Soon You Can Legally Use Ecstasy to Cure Your PTSD

Psychedelics have been a party drug for decades. However, some argue psychedelics have a role in society beyond the party, and they have been waiting a long time for substances such as MDMA to receive the recognition it deserves.

The political climate surrounding the use of psychedelics is evolving and leading to break-through research in MDMA-assisted therapy.

Currently, the Multidisciplinary Association for Psychedelic Studies (MAPS) is conducting research showing how psychedelics are useful in a therapeutic setting.

Specifically, the research, now in phase three, is underway across the nation and should conclude in 2021.

Researchers are learning that Methylenedioxymethamphetamine (MDMA) helps those who struggle with treatment-resistant Post-Traumatic Stress Disorder (PTSD).

The expectation is the U.S. Food and Drug Administration (FDA) will approve a prescription treatment by 2022 for those who have PTSD.

What is MDMA?

MDMA is a synthetic stimulant drug that causes hallucinations and a sense of euphoria.
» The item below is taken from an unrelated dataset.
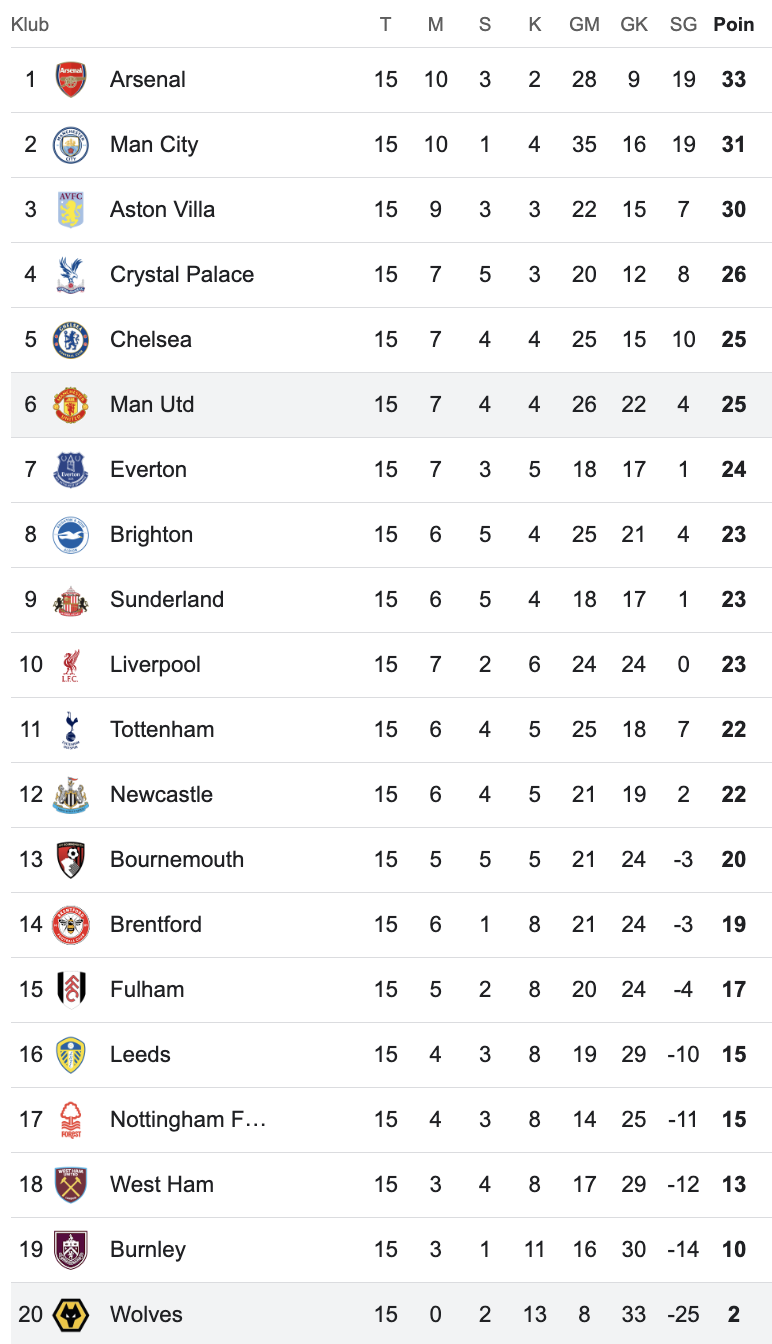This screenshot has width=772, height=1344.
Task: Click the Arsenal club crest icon
Action: pyautogui.click(x=71, y=80)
The street name for MDMA is Molly, and when MDMA is in pill form, it is Ecstasy, both of which are a banned substance.

However, the street drugs that claim to contain MDMA often contain fillers or other drugs that can be dangerous.

What is PTSD?


PTSD is a disorder that develops after a traumatic event. Symptoms of PTSD include terrifying thoughts and flashbacks. These symptoms get in the way of the sufferer’s regular life and can lead to suicide.

Researchers see a need to improve therapies for PTSD, as many who suffer are treatment-resistant and do not find relief with available therapeutic options.

Therefore, they maintain their PTSD diagnosis.

What is MDMA-Assisted Therapy?

Researchers found that participants in the MDMA studies improved significantly.

After the second MDMA session, 68 percent of patients no longer qualify for a PTSD diagnosis.

These results remained steady at 67 percent a year later during a follow-up.

Psychedelic Therapy Training

With FDA approval on the horizon and the overall acceptance pf psychedelics by the medical community, there is an opportunity for therapists to become qualified to administer MDMA as part of their therapeutic practices.

However, therapists must attend training to understand harm reduction and to learn the framework for understanding how MDMA works in therapy.

For more information on how MDMA can help with PTSD, check out this video.

What is next for Researchers?

Once the research is concluded, researchers expect to explore how MDMA-assisted therapy can help with other treatment-resistant conditions such as depression.